### [What the exercise asks]
Word for word, reproduce each entry.

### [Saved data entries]
#####

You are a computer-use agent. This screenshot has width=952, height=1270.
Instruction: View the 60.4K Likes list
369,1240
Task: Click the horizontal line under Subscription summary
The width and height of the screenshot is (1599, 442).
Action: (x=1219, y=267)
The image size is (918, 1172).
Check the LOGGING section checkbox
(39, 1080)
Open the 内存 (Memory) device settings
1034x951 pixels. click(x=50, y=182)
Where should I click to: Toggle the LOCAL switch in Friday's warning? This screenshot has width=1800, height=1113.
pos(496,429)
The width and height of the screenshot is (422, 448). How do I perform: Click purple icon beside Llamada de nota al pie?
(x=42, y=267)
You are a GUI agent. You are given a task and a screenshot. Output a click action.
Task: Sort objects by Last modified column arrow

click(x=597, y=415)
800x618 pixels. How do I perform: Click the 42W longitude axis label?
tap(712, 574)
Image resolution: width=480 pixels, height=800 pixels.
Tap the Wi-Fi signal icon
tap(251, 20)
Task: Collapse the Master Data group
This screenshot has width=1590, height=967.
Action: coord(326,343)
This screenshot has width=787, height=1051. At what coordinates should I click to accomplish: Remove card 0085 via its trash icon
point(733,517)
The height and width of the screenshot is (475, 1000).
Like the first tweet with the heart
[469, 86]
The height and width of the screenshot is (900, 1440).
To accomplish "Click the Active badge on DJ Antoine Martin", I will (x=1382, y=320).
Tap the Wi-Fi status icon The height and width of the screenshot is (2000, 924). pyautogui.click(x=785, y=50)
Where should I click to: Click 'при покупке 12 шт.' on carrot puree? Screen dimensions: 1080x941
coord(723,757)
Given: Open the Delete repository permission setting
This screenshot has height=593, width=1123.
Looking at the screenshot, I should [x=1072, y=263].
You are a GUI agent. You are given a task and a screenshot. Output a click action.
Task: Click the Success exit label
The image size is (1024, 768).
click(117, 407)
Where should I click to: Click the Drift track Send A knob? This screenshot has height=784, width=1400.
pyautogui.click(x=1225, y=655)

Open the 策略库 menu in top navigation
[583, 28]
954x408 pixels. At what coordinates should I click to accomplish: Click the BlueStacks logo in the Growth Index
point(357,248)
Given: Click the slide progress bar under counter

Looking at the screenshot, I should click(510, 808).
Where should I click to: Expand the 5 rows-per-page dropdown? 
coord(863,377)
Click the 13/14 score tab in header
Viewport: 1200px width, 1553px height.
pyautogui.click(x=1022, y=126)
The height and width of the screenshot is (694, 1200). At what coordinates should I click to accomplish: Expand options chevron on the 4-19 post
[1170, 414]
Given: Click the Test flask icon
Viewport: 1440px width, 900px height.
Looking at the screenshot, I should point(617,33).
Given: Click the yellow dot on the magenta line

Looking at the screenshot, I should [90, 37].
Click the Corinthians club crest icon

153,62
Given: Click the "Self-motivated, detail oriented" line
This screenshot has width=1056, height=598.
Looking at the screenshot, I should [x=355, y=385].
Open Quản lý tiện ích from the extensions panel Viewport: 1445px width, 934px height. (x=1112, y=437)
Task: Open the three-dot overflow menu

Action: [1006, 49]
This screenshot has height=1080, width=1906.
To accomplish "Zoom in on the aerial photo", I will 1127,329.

#####

### [Answer section]
You are a computer-use agent. This screenshot has width=952, height=1270.
Instruction: View the 60.4K Likes list
369,1240
Task: Click the horizontal line under Subscription summary
The width and height of the screenshot is (1599, 442).
Action: (x=1219, y=267)
The image size is (918, 1172).
Check the LOGGING section checkbox
(39, 1080)
Open the 内存 (Memory) device settings
1034x951 pixels. click(x=50, y=182)
Where should I click to: Toggle the LOCAL switch in Friday's warning? This screenshot has width=1800, height=1113.
pos(496,429)
The width and height of the screenshot is (422, 448). How do I perform: Click purple icon beside Llamada de nota al pie?
(x=42, y=267)
You are a GUI agent. You are given a task and a screenshot. Output a click action.
Task: Sort objects by Last modified column arrow

click(x=597, y=415)
800x618 pixels. How do I perform: Click the 42W longitude axis label?
tap(712, 574)
Image resolution: width=480 pixels, height=800 pixels.
Tap the Wi-Fi signal icon
tap(251, 20)
Task: Collapse the Master Data group
This screenshot has width=1590, height=967.
Action: coord(326,343)
This screenshot has width=787, height=1051. At what coordinates should I click to accomplish: Remove card 0085 via its trash icon
point(733,517)
The height and width of the screenshot is (475, 1000).
Like the first tweet with the heart
[469, 86]
The height and width of the screenshot is (900, 1440).
To accomplish "Click the Active badge on DJ Antoine Martin", I will (x=1382, y=320).
Tap the Wi-Fi status icon The height and width of the screenshot is (2000, 924). pyautogui.click(x=785, y=50)
Where should I click to: Click 'при покупке 12 шт.' on carrot puree? Screen dimensions: 1080x941
coord(723,757)
Given: Open the Delete repository permission setting
This screenshot has height=593, width=1123.
Looking at the screenshot, I should [x=1072, y=263].
You are a GUI agent. You are given a task and a screenshot. Output a click action.
Task: Click the Success exit label
The image size is (1024, 768).
click(117, 407)
Where should I click to: Click the Drift track Send A knob? This screenshot has height=784, width=1400.
pyautogui.click(x=1225, y=655)

Open the 策略库 menu in top navigation
[583, 28]
954x408 pixels. At what coordinates should I click to accomplish: Click the BlueStacks logo in the Growth Index
point(357,248)
Given: Click the slide progress bar under counter

Looking at the screenshot, I should click(510, 808).
Where should I click to: Expand the 5 rows-per-page dropdown? 
coord(863,377)
Click the 13/14 score tab in header
Viewport: 1200px width, 1553px height.
pyautogui.click(x=1022, y=126)
The height and width of the screenshot is (694, 1200). At what coordinates should I click to accomplish: Expand options chevron on the 4-19 post
[1170, 414]
Given: Click the Test flask icon
Viewport: 1440px width, 900px height.
Looking at the screenshot, I should point(617,33).
Given: Click the yellow dot on the magenta line

Looking at the screenshot, I should [90, 37].
Click the Corinthians club crest icon

153,62
Given: Click the "Self-motivated, detail oriented" line
This screenshot has width=1056, height=598.
Looking at the screenshot, I should [x=355, y=385].
Open Quản lý tiện ích from the extensions panel Viewport: 1445px width, 934px height. (x=1112, y=437)
Task: Open the three-dot overflow menu

Action: [1006, 49]
This screenshot has height=1080, width=1906.
To accomplish "Zoom in on the aerial photo", I will 1127,329.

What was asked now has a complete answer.